Power Sector News And Other Related Stories For Monday 15th August 2022
How TCN’s 624MW Network Will Boost Supply to FCT
With several light industries and huge housing estates springing up across the Federal Capital Territory, FCT, the Transmission Company of Nigeria, TCN, has accelerated the execution of its plan that would boost electricity transmission network in Abuja by 624 Megawatts.
The plan which has been in the making since 2018 gained traction under the management of Engr. Sule Ahmed Abdulaziz, TCN Managing Director/CEO, is expected on completion to address a 20-year energy demand index in the nation’s capital.
The project, Abuja Feeding Scheme, which attracted funding support from the French Development Agency, AFD, would improve power supply to industries, small businesses, support modern agriculture and residential areas of the city.
According to TCN, the Abuja Feeding Scheme “is a vision that is no longer on paper but has its footprints practically at five major sites within Abuja with key components to be ready this year”.
NERC, BPE Must Respect Court Injunction in Favour Of BEDC – CDHR
Concerned over dilemma of electricity consumers in the going dispute between power sector operators, Committee for Defence of Human Rights (CDHR), has urged Nigerian Electricity Regulatory Commission (NERC) and Bureau of Public Enterprises (BPE) to obey court injunction restraining taking over of Benin Electricity Distribution Company (BEDC) Board.
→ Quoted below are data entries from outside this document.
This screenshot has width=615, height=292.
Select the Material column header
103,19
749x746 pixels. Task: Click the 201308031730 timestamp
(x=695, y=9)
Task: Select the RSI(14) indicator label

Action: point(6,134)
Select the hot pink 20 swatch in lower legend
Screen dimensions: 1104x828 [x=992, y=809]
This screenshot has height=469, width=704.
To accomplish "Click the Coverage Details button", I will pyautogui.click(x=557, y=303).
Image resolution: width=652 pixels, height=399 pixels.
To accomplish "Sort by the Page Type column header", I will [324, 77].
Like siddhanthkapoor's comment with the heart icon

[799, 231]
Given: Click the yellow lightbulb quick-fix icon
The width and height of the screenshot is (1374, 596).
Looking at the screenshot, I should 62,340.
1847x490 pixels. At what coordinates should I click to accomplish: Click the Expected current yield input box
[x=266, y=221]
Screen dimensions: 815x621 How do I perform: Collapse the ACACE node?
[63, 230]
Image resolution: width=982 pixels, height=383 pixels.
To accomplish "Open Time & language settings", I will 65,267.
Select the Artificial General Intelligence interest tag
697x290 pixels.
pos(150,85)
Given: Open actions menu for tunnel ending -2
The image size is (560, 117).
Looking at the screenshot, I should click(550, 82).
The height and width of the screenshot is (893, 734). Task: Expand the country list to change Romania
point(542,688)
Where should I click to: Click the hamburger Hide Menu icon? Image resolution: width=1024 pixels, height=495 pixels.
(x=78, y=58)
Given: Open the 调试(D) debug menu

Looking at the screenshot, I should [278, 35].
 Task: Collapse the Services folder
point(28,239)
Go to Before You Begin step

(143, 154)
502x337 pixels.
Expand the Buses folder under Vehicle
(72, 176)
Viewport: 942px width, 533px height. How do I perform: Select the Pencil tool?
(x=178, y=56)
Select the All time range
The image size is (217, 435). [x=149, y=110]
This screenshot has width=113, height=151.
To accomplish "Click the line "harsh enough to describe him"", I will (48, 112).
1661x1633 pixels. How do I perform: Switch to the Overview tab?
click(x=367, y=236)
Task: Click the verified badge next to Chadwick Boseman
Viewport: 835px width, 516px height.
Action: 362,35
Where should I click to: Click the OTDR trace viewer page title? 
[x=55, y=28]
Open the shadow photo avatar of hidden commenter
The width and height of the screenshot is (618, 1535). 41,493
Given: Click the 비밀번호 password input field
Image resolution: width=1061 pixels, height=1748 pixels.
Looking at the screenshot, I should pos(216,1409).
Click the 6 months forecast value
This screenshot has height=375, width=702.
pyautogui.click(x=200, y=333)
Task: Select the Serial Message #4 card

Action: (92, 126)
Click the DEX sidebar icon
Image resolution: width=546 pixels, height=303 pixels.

BEDC Electricity Plc is one of the distribution companies handling power supplies to consumers in Edo, Delta, Ondo and Ekiti states.
CDHR national President, Comrade, (Dr) Kehinde Prince Taiga, said the appeal had become imperative in the interest of electricity customers in the affected states who are now suffering the consequences of the illegal action by the regulatory bodies, as they have been thrown into confusion on who to officially deal with on issues of electricity supplies in their areas.
Making the stand of the body known at a Press Conference held in Warri, weekend, the Rights group emphasized the need for all the parties involved to maintain status quo based on the interim court injunction, depending the determination of a substantive suit before a competent court of jurisdiction presently hearing the case.
Nigeria Lost Over $1.9m in 5 Days Due to Disruption of Gas Supply to Ossiomo Power – Gov Obaseki
The Edo State Governor, Mr. Godwin Obaseki, has said over $1.9million has been lost in the last five days as a result of the disruption of gas supply to the Ossiomo Power Plant in Ologbo, Ikpoba-Okha Local Government Area of the state.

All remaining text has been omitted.